• WORK INSTRUCTIONS: The required result is a line count: how many lines in this data hold the word "agent". Give only that.

Dataset excerpts:

%%

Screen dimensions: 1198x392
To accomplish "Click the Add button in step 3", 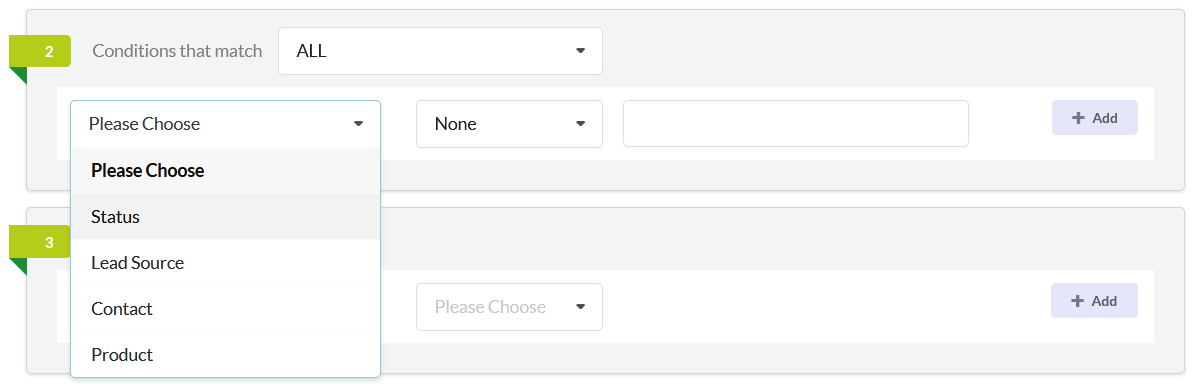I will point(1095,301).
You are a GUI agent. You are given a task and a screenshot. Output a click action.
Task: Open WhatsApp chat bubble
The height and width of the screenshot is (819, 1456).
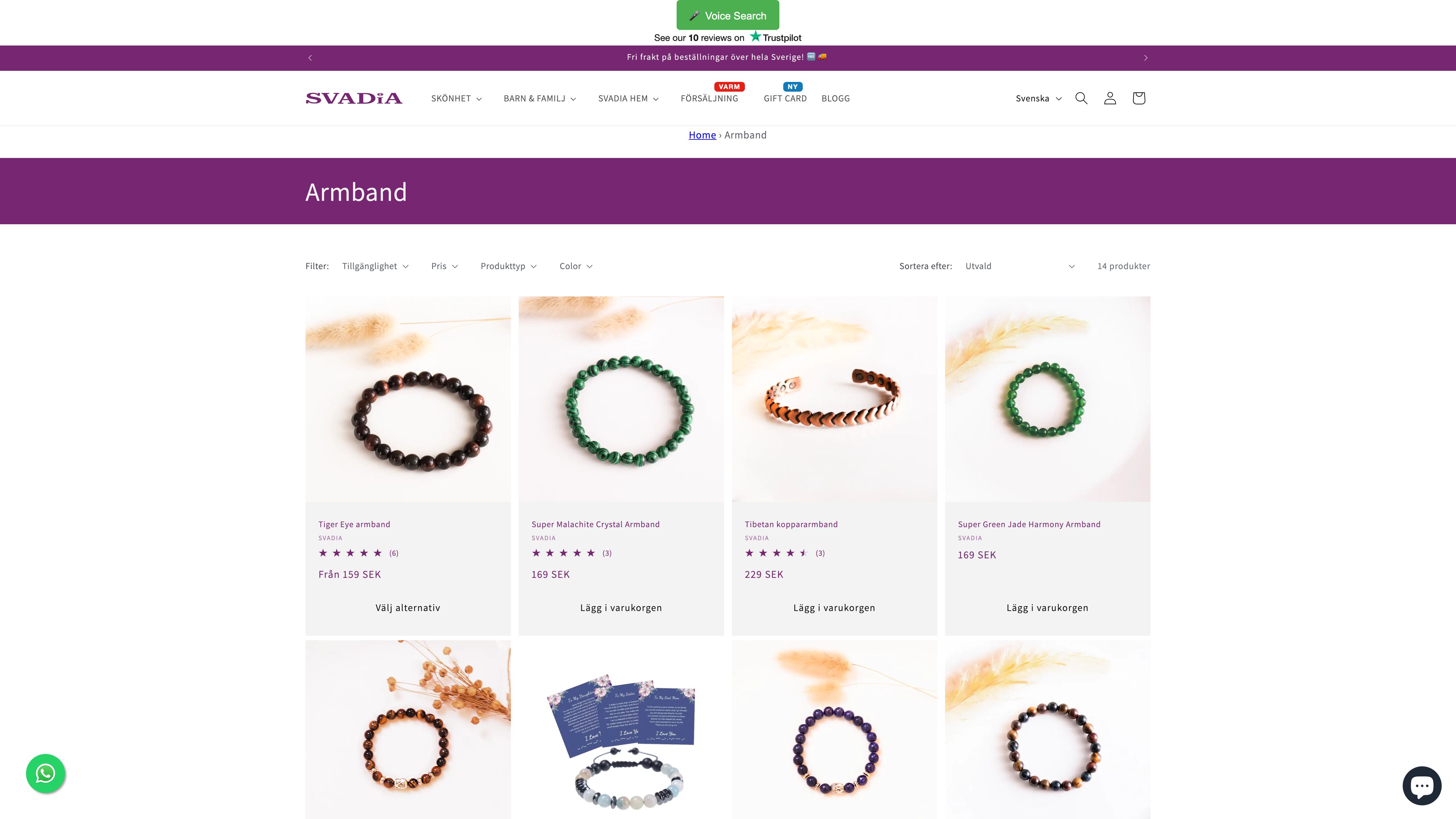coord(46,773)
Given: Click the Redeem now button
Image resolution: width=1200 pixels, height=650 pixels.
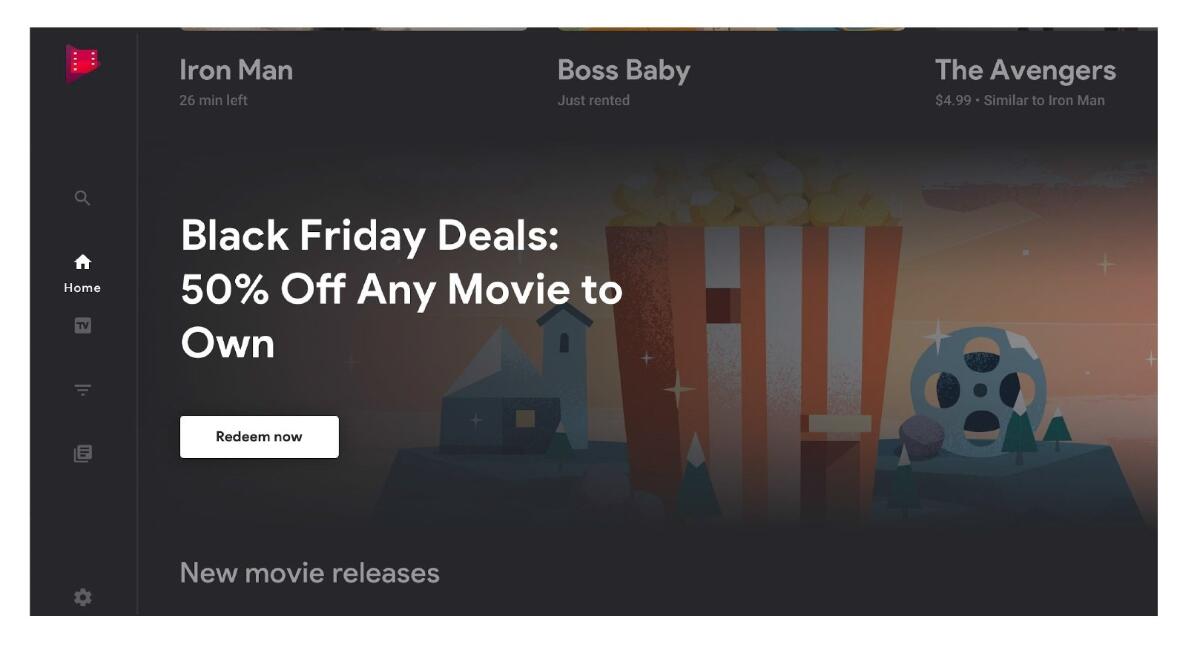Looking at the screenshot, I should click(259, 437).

%%
%%

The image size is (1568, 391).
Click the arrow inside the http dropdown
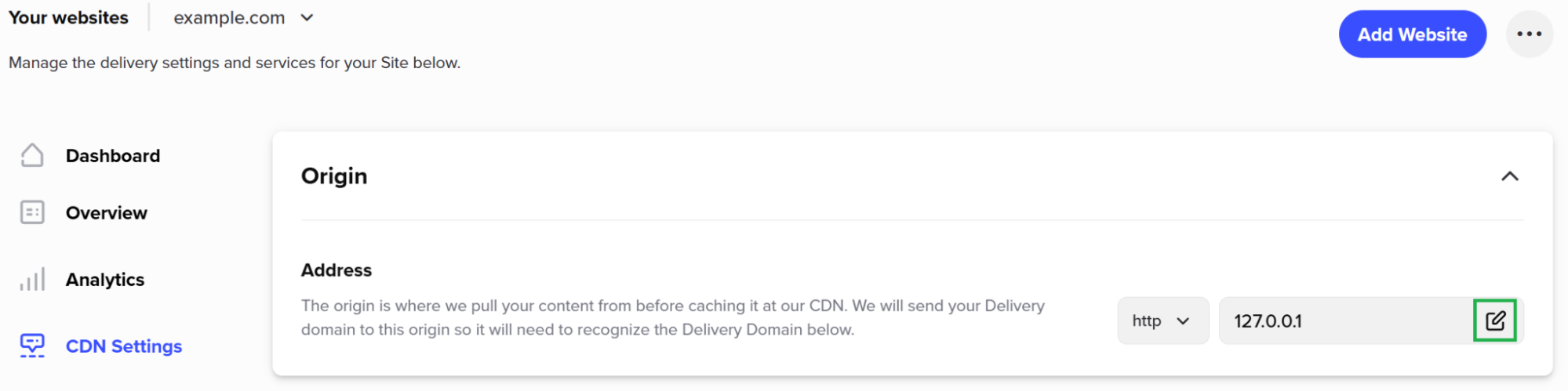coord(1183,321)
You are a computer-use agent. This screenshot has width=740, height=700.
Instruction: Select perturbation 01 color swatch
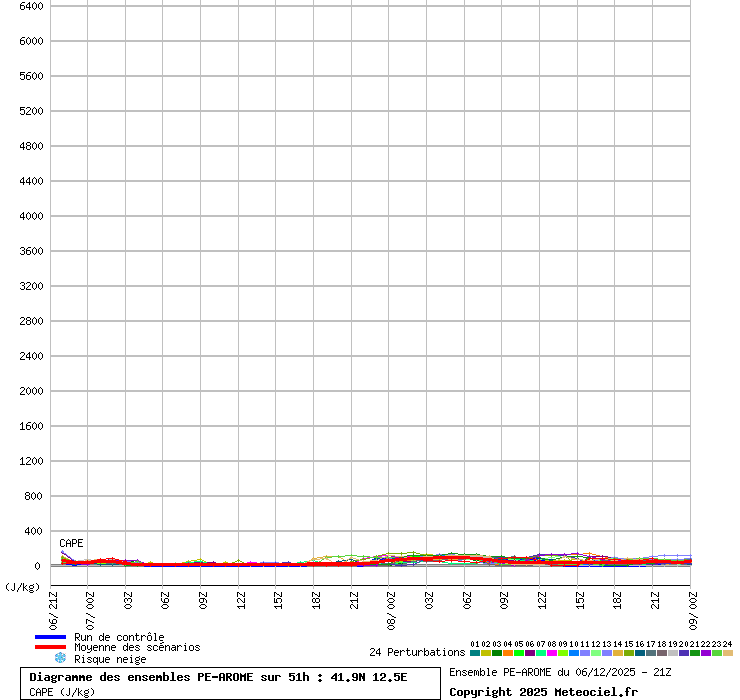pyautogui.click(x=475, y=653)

%%

• OUTPUT FOR THIS TASK: 2